According to court records, an estimated $20 million of taxpayer money went to bribes and kickbacks to those involved in the scheme, the Arkansas Democrat-Gazette reported.
At its peak, Preferred Family collected $43.9 million in 2016 from the state’s Medicaid-funded mental health program — one in every seven dollars the program spent that year, the
Democrat-Gazette reported that court records indicated that the Gosses used Preferred Family money to provide interest-free loans to their for-profit businesses and pay marked-up vehicle leasing fees to one of their companies.
Over four years, the nonprofit paid $2 million to lease the vehicles from the Gosses’ company, which had leased those vehicles from another company for $1.1 million.
According to court records, Preferred Family also paid for charter flights from Springfield to the Gosses’ second home in Colorado.
In 2022, Preferred Family Healthcare agreed to pay more than $8 million in forfeiture and restitution to the federal government and Arkansas under the terms of a non-prosecution agreement, officials stated.
The company admitted to the criminal conduct of its former officers and employees.
Several former executives from the charity, former members of the Arkansas state legislature, and others have pleaded guilty in federal court as part of the long-running, multi-jurisdiction investigation, including the following:
- Former Chief Operating Officer Bontiea Goss, previously of Springfield, Missouri, pleaded guilty in September 2022 to her role in a conspiracy to commit bribery concerning programs receiving federal funds.
- Former Chief Financial Officer Tommy “Tom” Ray Goss, husband of Bontiea Goss, and also previously of Springfield, Missouri, pleaded guilty in September 2022 to participating in the conspiracy by embezzling funds from the charity, as well as by paying bribes and kickbacks to elected public officials in Arkansas. Tom Goss also pleaded guilty to one count of aiding and assisting in preparing and presenting a false tax return.
- Former Chief Executive Officer Marilyn Luann Nolan of Springfield, Missouri, pleaded guilty in November 2018 to her role in a conspiracy to embezzle and misapply the funds of a charitable organization that received federal funds.

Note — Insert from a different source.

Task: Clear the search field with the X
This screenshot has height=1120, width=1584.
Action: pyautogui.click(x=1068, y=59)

- Former Director of Operations and Executive Vice President Robin Raveendran of Little Rock, Arkansas, pleaded guilty in June 2019 to conspiracy to commit bribery concerning programs receiving federal funds.
- Former executive and head of clinical operations Keith Fraser Noble of Rogersville, Missouri, pleaded guilty in September 2019 to concealment of a known felony.

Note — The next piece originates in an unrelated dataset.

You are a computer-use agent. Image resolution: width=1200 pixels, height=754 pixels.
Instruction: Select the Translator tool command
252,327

- Former employee and head of operations and lobbying in Arkansas Milton Russell Cranford, aka Rusty, of Rogers, Arkansas, was sentenced to seven years in federal prison after pleading guilty to one count of federal program bribery.
- Political consultant Donald Andrew Jones, aka D.A. Jones, of Willingboro, New Jersey, pleaded guilty in December 2017 to his role in a conspiracy to steal from an organization that receives federal funds.

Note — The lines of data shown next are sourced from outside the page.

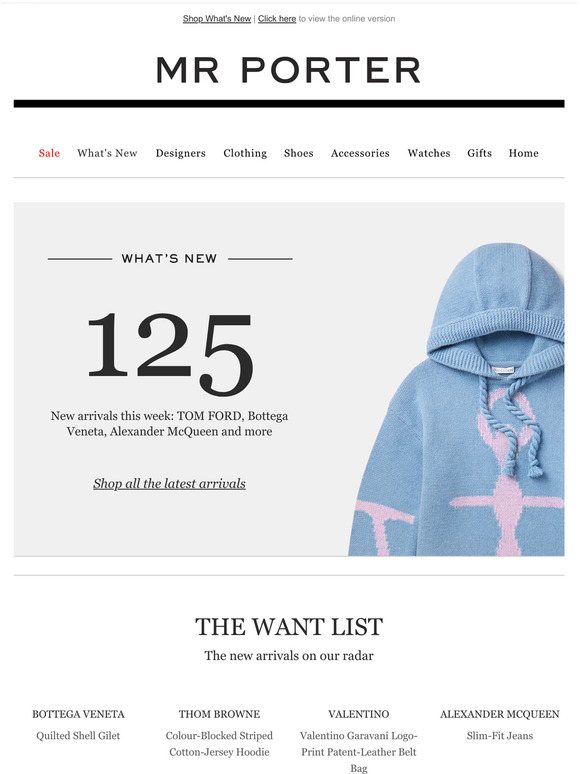Browse the Accessories category
This screenshot has height=774, width=580.
(x=360, y=153)
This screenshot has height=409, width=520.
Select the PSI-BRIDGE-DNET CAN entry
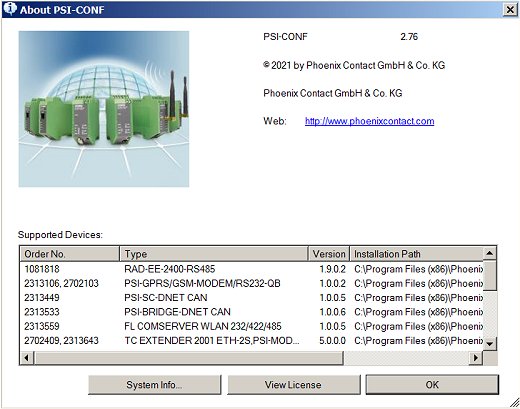(x=251, y=312)
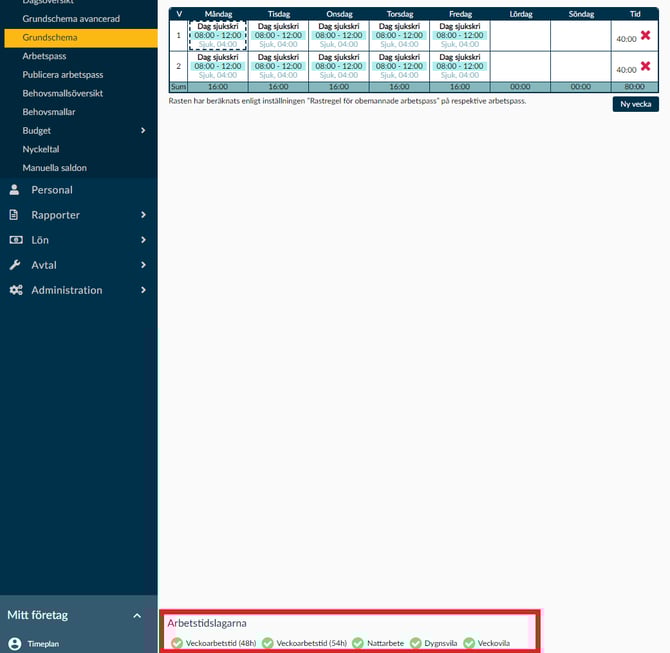Click the Personal person icon

(14, 190)
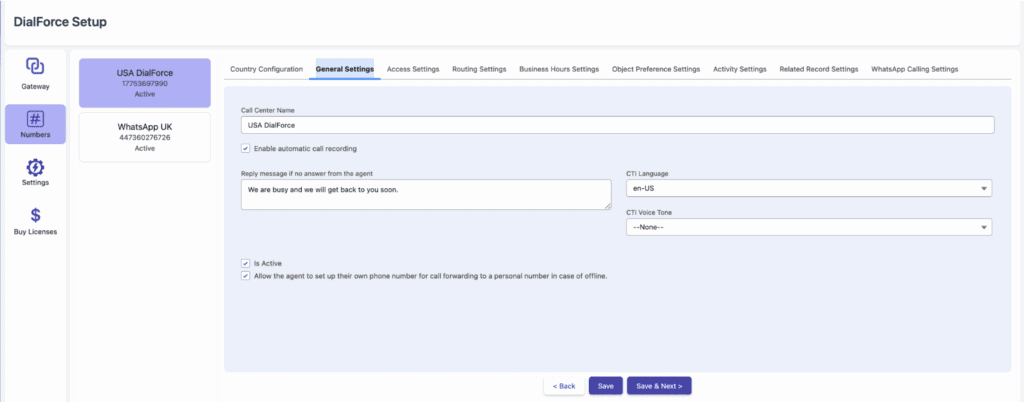Open the Settings gear icon
The height and width of the screenshot is (402, 1024).
click(x=35, y=167)
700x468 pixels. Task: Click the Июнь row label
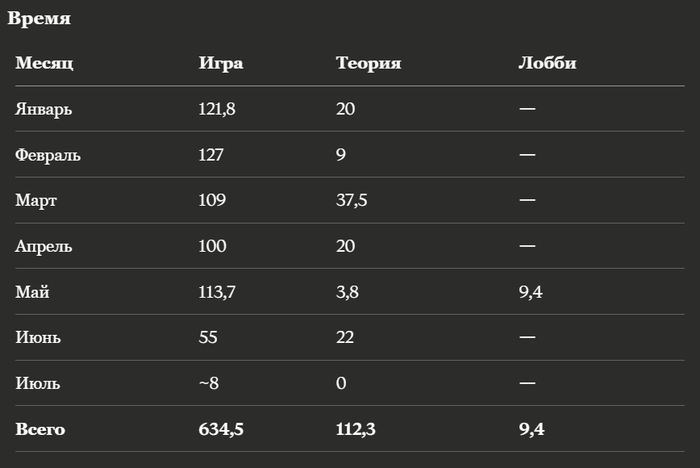click(38, 337)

- Former Arkansas State Representative Eddie Wayne Cooper of Melbourne, Arkansas, pleaded guilty in February 2018 to conspiracy to embezzle more than $4 million from Preferred Family Healthcare.
- Former Arkansas State Senator and State Representative Henry “Hank” Wilkins IV was sentenced in January 2023 for his role in a conspiracy to commit federal program bribery and devising a scheme and artifice to defraud and deprive the citizens of the state of Arkansas of their right to honest services.
The FBI, IRS-CI, the Offices of the Inspectors General from the Departments of Justice, Labor, and the Federal Deposit Insurance Corporation investigated the cases.
Senior Litigation Counsel Marco A. Palmieri, Director of Enforcement & Litigation for the Election Crimes Branch Sean F. Mulryne, and Trial Attorney Jacob Steiner of the Criminal Division’s Public Integrity Section; Assistant U.S. Attorney Stephanie Mazzanti for the Eastern District of Arkansas; Supervisory Assistant U.S. Attorney Randall Eggert and Assistant U.S. Attorney Shannon T. Kempf for the Western District of Missouri; and Assistant U.S. Attorneys Aaron L. Jennen and Steven M. Mohlhenrich for the Western District of Arkansas are prosecuting the separate criminal cases.